INSTRUCTIONS FOR THE TASK: Could you copy the passage of the Scientific Reports text below word for word, from "Publication details" up to and including "4: Sci. Rep."?

Scientific Reports
- Discipline: Natural sciences
- Language: English
- Edited by: Rafal Marszalek

Publication details
- History: 2011–present
- Publisher: Nature Portfolio
- Frequency: Continuous
- Open access: Yes
- License: Creative Commons Attribution
- Impact factor: 4.9 (2025)

Standard abbreviations
- ISO 4: Sci. Rep.

Indexing
- CODEN: SRCEC3
- ISSN: 2045-2322
- LCCN: 2011250880
- OCLC no.: 732869387

Links
- Journal homepage;

= Scientific Reports =

Scientific Reports is a peer-reviewed open-access scientific mega journal published by Nature Portfolio, covering all areas of the natural sciences. The journal was established in 2011. The journal states that their aim is to assess solely the scientific validity of a submitted paper, rather than its perceived importance, significance, or impact.

In September 2016, the journal became the largest in the world by number of articles, overtaking PLOS One.

==Abstracting and indexing==
The journal is abstracted and indexed in the Chemical Abstracts Service, the Science Citation Index Expanded, and selectively in Index Medicus/MEDLINE/PubMed. According to the Journal Citation Reports, the journal has a 2025 impact factor 4.9.

==Reviewing policy==

The Guide to Referees states that to be published, "a paper must be scientifically valid and technically sound in methodology and analysis", and reviewers have to ensure manuscripts "are not assessed based on their perceived importance, significance or impact", but this procedure has been questioned.

==Controversies==
===Controversial articles===

====2016====
Allegedly duplicated and manipulated images in a 2016 paper that were not detected during peer review led to criticism from the scientific community. The article was retracted in June 2016.

DATA LISTING:

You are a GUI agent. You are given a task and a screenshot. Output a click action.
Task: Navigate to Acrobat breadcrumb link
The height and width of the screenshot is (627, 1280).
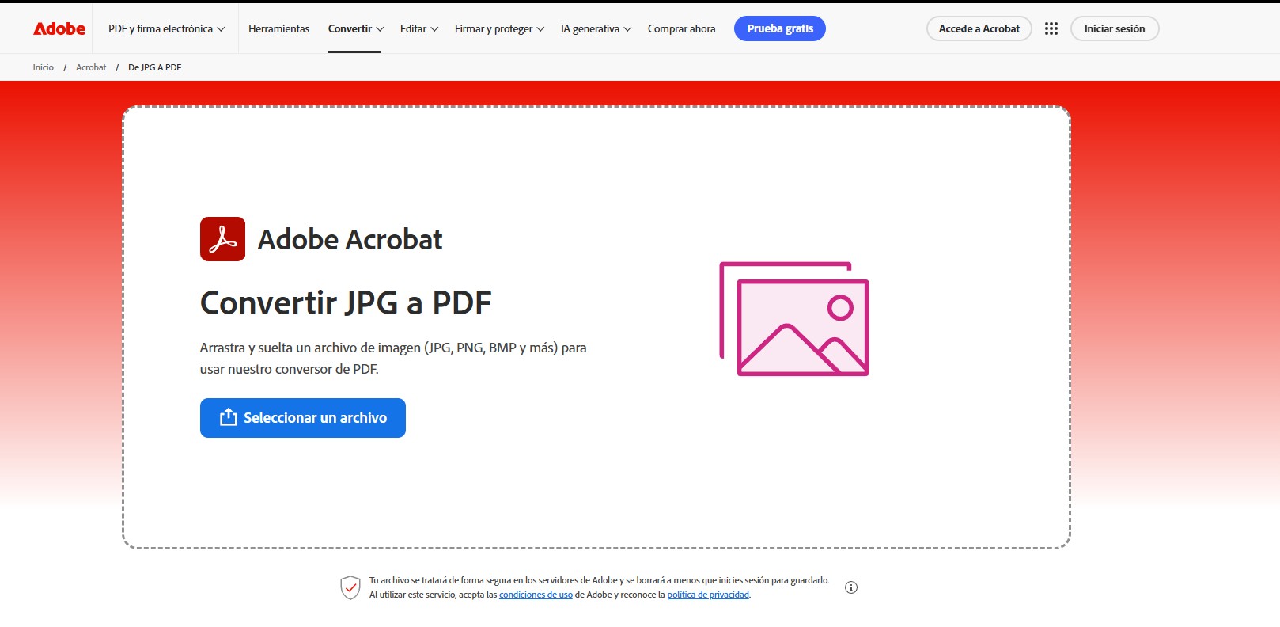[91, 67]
* * *
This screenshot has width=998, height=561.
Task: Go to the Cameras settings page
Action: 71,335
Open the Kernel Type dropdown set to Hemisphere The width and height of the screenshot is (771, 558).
* * *
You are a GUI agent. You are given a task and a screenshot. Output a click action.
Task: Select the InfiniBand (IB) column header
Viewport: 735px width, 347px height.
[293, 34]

SOLUTION FOR THIS TASK:
Publication details
- History: 2011–present
- Publisher: Nature Portfolio
- Frequency: Continuous
- Open access: Yes
- License: Creative Commons Attribution
- Impact factor: 4.9 (2025)

Standard abbreviations
- ISO 4: Sci. Rep.